Introduction: Metabolic hepatic steatosis is a common condition in patients with type 2 diabetes, increasing the risk of cardiovascular morbidity and mortality in the absence of early and adequate management. The objective of this study was to evaluate cardiovascular risk in this population by comparing it with diabetic patients without fatty liver disease.

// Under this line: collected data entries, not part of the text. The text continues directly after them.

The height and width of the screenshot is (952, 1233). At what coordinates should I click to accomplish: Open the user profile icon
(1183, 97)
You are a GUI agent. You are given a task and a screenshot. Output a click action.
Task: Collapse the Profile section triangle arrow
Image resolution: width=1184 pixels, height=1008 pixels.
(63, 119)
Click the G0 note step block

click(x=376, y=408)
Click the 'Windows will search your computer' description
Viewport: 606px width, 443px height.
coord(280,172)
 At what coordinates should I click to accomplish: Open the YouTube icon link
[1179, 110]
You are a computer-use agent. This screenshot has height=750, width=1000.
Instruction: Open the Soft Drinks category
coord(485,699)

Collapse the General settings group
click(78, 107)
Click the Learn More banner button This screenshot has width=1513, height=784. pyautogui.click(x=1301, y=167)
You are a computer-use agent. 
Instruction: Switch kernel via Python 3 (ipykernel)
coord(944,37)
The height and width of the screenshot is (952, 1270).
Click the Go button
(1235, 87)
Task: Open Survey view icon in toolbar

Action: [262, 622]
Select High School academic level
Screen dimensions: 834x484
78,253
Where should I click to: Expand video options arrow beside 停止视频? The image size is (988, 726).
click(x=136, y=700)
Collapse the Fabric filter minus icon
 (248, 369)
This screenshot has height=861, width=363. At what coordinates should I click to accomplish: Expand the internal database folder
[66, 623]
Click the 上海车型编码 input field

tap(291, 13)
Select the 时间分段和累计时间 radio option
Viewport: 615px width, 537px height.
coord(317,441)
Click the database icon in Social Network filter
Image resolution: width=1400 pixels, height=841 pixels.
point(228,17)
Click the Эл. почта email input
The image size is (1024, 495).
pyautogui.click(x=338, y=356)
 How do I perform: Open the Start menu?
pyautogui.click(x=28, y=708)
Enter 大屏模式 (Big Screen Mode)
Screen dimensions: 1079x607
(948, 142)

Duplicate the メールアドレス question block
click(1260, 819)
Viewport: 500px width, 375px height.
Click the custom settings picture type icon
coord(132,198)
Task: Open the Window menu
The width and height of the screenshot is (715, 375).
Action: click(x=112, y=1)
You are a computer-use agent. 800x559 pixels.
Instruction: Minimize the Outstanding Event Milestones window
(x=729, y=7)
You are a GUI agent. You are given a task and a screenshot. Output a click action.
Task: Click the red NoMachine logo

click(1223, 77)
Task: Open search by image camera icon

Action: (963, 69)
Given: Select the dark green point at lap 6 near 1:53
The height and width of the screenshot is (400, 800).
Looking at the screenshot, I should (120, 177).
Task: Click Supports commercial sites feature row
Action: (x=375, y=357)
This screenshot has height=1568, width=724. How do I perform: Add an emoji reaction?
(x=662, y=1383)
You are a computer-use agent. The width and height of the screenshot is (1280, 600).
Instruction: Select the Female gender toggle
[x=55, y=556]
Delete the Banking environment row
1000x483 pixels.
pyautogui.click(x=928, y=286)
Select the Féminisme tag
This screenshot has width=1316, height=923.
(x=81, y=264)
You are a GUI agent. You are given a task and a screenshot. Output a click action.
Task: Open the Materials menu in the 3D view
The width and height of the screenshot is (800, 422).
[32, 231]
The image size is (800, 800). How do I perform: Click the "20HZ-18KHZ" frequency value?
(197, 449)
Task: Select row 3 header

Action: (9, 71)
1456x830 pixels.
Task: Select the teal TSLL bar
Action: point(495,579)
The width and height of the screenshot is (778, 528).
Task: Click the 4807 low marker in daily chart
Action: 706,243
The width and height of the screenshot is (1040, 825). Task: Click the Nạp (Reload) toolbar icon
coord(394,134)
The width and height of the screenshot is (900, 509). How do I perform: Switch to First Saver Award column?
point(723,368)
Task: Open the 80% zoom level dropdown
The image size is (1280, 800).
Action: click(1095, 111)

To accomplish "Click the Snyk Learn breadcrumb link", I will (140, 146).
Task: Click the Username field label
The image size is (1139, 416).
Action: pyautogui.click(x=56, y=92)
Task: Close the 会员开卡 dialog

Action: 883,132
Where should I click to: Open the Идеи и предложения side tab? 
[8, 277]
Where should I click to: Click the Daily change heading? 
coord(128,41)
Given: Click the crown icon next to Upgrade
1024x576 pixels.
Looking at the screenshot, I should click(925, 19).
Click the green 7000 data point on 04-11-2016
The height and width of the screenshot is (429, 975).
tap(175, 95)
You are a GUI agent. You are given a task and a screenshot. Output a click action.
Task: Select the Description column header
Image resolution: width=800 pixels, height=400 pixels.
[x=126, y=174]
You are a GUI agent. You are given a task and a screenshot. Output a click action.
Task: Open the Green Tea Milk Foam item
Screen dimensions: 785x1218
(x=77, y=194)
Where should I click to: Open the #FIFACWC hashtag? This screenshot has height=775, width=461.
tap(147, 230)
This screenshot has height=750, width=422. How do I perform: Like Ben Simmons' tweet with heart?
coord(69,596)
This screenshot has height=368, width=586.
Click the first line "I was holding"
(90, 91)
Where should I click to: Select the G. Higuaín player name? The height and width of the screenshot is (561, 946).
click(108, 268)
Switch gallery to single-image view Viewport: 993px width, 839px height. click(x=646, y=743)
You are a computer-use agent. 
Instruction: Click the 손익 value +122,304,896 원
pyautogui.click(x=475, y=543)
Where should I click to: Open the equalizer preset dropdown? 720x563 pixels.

Methods: We conclucted a cross-sectional study including 281 type 2 diabetics followed in Endocrinology Department in collaboration with the Hepato-Gastroenterology Department of Ibn Rochd University Hospital of Casablanca between January 2018 and September 2018. Hepatic steatosis was evaluated by using the non-invasive score (HSI). Patients were divided into three groups with or without hepatic steatosis and group with hepatic steatosis at the advanced stage of fibrosis. The Framingham score was used to assess the risk of a cardiovascular event occurring in the next 10 years, in unknown patients with cardiopathy. A score between 5 and 10% predicts a high risk and a score>15% at very high cardiovascular risk.
Results: Our study included 281 type 2 diabetics of whom 120 patients (42%) had fatty liver. BMI, age, sex were higher in the group of patients with steatosis compared to the group of patients without hepatic steatosis. Hepatic steatosis was correlated with metabolic syndrome (P<0.05). Hepatic steatosis was found to have a very high cardiovascular risk in 44% of patients, with an average Framingham score of 18% (1435%). This score was higher in patients with steatosis compared with patients without fatty liver (38%). In multivariate analysis after adjustment of all cardiometabolic risk factors, hepatic steatosis was an independent factor associated with a high risk of cardiovascular events (OR=1.67).
Conclusion: Hepatic steatosis is an independent predictor of the occurrence of cardiovascular events in diabetics, hence the need for systematic screening for this condition in all type 2 diabetics and adequate management.